For hemodynamic parameters, previous reports have been demonstrated that the observed hemodynamic alterations during UEGD procedure were transient and did not require any specific interventions. In this present study, the alteration of hemodynamic profiles including systolic and diastolic blood pressure, heart rate and oxygen saturation in both groups was similar to the previous studies. Although, mean oxygen saturation at the insertion of endoscope and mean heart rate at 10 min after the insertion of endoscope in sick patients were relatively lower than in nonsick patients, however, these alterations were mild, transient and easily managed without adverse sequelae. These hemodynamic alterations are likely a result of stress of the procedure. The significance of such stress with corresponding hemodynamic changes needs further investigations. Our previous study compared the anesthesia-related adverse event rate and the alteration of blood pressure and heart rate in UEGD procedure between elderly patients and younger patients. Anesthesia-related adverse event rate and alterations of blood pressure and heart rate during and immediately after UEGD procedure in the elderly patients are relatively high. However, these adverse events and the alterations of hemodynamic profiles in the elderly (aged ≥ 65 years) patients did not higher than in the younger (aged <65 years) patients. All of these are mild and transient.21 The result of the study was comparable to the present study.

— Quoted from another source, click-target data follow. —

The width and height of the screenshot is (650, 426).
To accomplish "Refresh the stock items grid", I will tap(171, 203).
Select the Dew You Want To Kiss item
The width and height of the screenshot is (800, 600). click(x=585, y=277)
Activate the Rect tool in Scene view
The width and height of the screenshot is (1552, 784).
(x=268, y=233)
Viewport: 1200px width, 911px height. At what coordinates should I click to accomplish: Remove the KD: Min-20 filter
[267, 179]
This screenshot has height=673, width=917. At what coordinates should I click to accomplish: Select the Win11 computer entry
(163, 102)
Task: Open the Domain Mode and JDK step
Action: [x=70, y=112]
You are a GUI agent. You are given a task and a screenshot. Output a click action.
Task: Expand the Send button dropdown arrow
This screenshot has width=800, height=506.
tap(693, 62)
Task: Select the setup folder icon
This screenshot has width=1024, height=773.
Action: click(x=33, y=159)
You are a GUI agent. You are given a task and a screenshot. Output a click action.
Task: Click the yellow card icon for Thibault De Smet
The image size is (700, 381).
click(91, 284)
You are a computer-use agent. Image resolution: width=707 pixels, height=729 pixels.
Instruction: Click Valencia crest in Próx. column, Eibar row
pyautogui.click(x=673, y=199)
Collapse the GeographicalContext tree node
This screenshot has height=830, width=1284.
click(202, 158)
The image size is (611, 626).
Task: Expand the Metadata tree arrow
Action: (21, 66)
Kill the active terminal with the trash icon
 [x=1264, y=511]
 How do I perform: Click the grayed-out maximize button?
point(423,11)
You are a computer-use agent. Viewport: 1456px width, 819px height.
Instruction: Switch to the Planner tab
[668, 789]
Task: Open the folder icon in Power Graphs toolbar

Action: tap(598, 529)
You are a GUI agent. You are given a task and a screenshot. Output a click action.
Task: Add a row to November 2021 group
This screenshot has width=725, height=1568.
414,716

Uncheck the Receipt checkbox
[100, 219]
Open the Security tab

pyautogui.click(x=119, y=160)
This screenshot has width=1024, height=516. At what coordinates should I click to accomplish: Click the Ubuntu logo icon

There are several limitations in this study. First, our study did not assess pre-procedure anxiety which has been shown to be a factor for successful completion of endoscopic procedures.14 Second, the endoscopic procedures were performed by variety of endoscopists including fellow in training. Therefore, the varied experience may have biased the result including the successful completion rate and the adverse event rate. Third, inaccurate and incomplete documentation of certain measures, as occurs with many chart reviews, also occurred in this study. Fourth, because the rate of serious adverse events in our series was none, further studies in larger prospective groups of patients are therefore needed. Overall, despite these limitations, we are confident, however, that these findings are generalizable to the practice of UEGD procedure in sick patients.
Topical pharyngeal anesthesia for UEGD procedure in sick patients was safe and effective with rare serious adverse events. Its efficacy in sick patients was not different or worse than in nonsick patients. Topical pharyngeal anesthesia might be a good technique for use in UEGD procedure even in the sick patients.